» **Page excerpt**
If you are visiting this part of our web site you most certainly have found our operation intriguing. Our operations look smooth and easy, but it is far from easy. Lots of work goes in behind the scenes to ensure that tours run smoothly. During our first summer of operation we ran the handcar enterprise out of a cargo container with a folding table in front for customers to check in. We had a laptop computer that received internet service from a t-mobile hot spot device, with power provided by a rechargeable battery pack. Communication with customers was accomplished by cell phone. With this crazy setup we were able to process 500 customers each weekend. Long term this was not sustainable and we knew we needed to build a long term facility if we were to return.
In June 2022 when we were selected to return we drew up plans for a long term kiosk that we could operate tours from. This would not be a simple plywood booth, but a technologically advanced building designed with the constraints of the site. Our site has no electricity, no internet, no water, and our lease prohibits the installation of any permanent structures. Everything we bring in needs to be able to be moved out by truck.
The building needed to be able to do the following:
Provide facilities to serve two concurrently operating handcar sets.
Provide two customer service workstations and a dispatcher desk for coordinating handcar movements and accepting customer phone calls.
Large customer service window for customer interaction.
Off-grid solar generating system with battery.
Cellular system 5g internet.
Three telephone lines.
Two-way radio system for communicating with tours over our route.
Transportable over highway.
In August 2022 we started construction inside our shop in Santa Clarita, California. It would take almost 5 months and more $100,000 to build the 120 square foot kiosk. Approximately 1500 hours went into its construction.
The structure was built atop a 1000 pound steel frame that resembled a shipping container. The base had pockets to accommodate lifting with a forklift. With the roof the building is 11.5 feet wide, allowing 4 inches of clearance to move out of our shop.
The structure could not exceed 11 feet high in order to meet highway clearance requirements for transport.
We opted to skip placing an attic in the building to give a higher interior space so the building did not have a confining feel to it. We painted the roof joists before the roof was installed.
We opted for tongue and groove pine ceiling to add character to the interior. On top of this we placed OSB boards, followed by paper, followed by asphalt shingles.
Electrical is quite complex. There are two runs of independent EMT tubing throughout. One run carries AC power for outlets and lighting. The second run carries low voltage 12 volt DC throughout. The building is powered by a 12 volt power system that provides power to the VHF radio system, walkie talkie charging bank, USB ports, refrigerator, network, telephones, audio system, and AC inverter. Since we are running the system off-grid it made power conservation sense to power the multitude of technology in native DC power. We took things a step further by installing 12 volt power jacks directly into wall plates. Our notebook computers also receive power through built in wall USB ports.
We used real wood lap board for the siding to resemble a Southern Pacific Railroad station.

» **Objective A**
According to the handcar kiosk text, how many square feet is the kiosk?
» **Objective B**
Extend the handcar kiosk text from its last sentence, keeping its voice.
The lines that come next are separate material and are not part of the kiosk text.

» **Data segment**
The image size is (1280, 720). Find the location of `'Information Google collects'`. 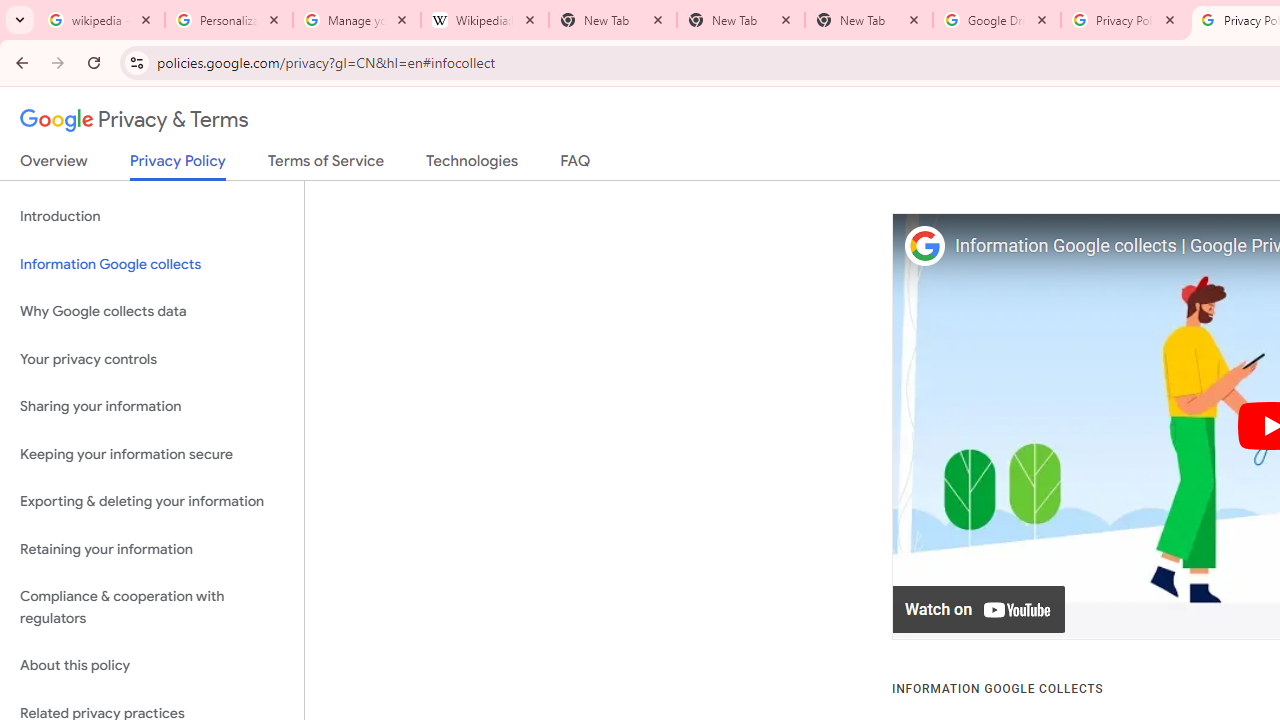

'Information Google collects' is located at coordinates (151, 263).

» **Exercise response A**
120 square feet.

» **Exercise response B**
We built custom cabinetry for the building and painted it green to match the scheme. The green chosen is a close match of US Forest Service green. We tried to imitate the colors found inside USFS fire lookout towers. While the joists were painted with latex paint, the cabinets were painted with two part polyurethane custom matched by Sherwin Williams commercial paint division.
Interior coming together. We placed T&G pine on the walls. This was quite difficult as supply shortages dictated visiting half dozen Lowes stores to acquire enough straight boards to complete the project. The floor is a unique plasticized product that uses a thin coating of real wood so as not to look artificial.
This window is unique in that it is actually a high end residential sliding glass door that we ordered window height. It contains three independent sliding panels that allow us to open one large opening or two separate windows at each end. This was a costly product running just shy of $10,000.
The dispatcher desk in the rear of the building looks out over the route.
This is one of two control heads for our two-way radio transceiver. This one is situated at the dispatcher desk and a second one is in the front for the customer service representatives. Emergency communications is important for our enterprise and we need to be capable of coordinating emergency response over the branch line. While our walkie-talkies on a good day transmit a mile between handheld radios, this well thought out base station is able to receive communications from walkie-talkies over the entire route to the summit. It utilizes a high gain directional antenna mounted on the roof to ensure we maintain communications at all times. The wall plate next to the radio has two types of USB ports for providing power to our notebook computers and also cell phone chargers. There are also power over ethernet ports for providing power to our voice over IP desk phones.
Inside the equipment box reveals only a portion of the hardware. Lower left is the 12 volt inverter that supplies 110 volt AC to the kiosk. Next to that is the 200 amp hour 12 volt battery. On top of the inverter is the 5g internet router, and power of ethernet switch for powering the phone system. We operate two desk phones, with built in expansion in the kiosk for three desk phones. The 5g internet cell site is across the street at City Hall and we are able to receive 30 mbps upload and 60 mbps download. Impressive speeds. Above that is the audio amplifier that hasn’t been pressed into service yet. Above that is our custom built power distribution box that feeds 12 volt power throughout the kiosk. Each run is independently fuse protected. Not visible and stacked behind is the off-grid solar battery charger, usb power supply modules, and the public safety grade two-way radio transceiver.
Preparing the station site began with shoveling recycled road base and creating a level pad next to the tracks. The orange markings show the future building placement.
Smith Tree Service came in trimmed the native Monterey Cypress trees to accommodate the building.
Meanwhile in Santa Clarita the building is moved out using forklifts and pallet jacks. There was only four inches to spare, but the building made it out.
Careful maneuvering with two forklifts down our driveway.
The kiosk was placed on the truck for the 300 mile journey north. Roof was tarped so the shingles don’t blow off on the freeway. The move was performed by our neighbor Freeway Towing. These guys are recovery specialists and they cleanup up the worsts of trucking crashes on the freeways around Santa Clarita. If you ever hear about a truck crash over the Grapevine, these are the guys that clean it up.
The next day a crane from West Coast Crane picked up the building and set it on the pad.
Building is installed with solar, but a little shading will require a little more tree trimming. On a good day our solar system generates 1000 watts of power.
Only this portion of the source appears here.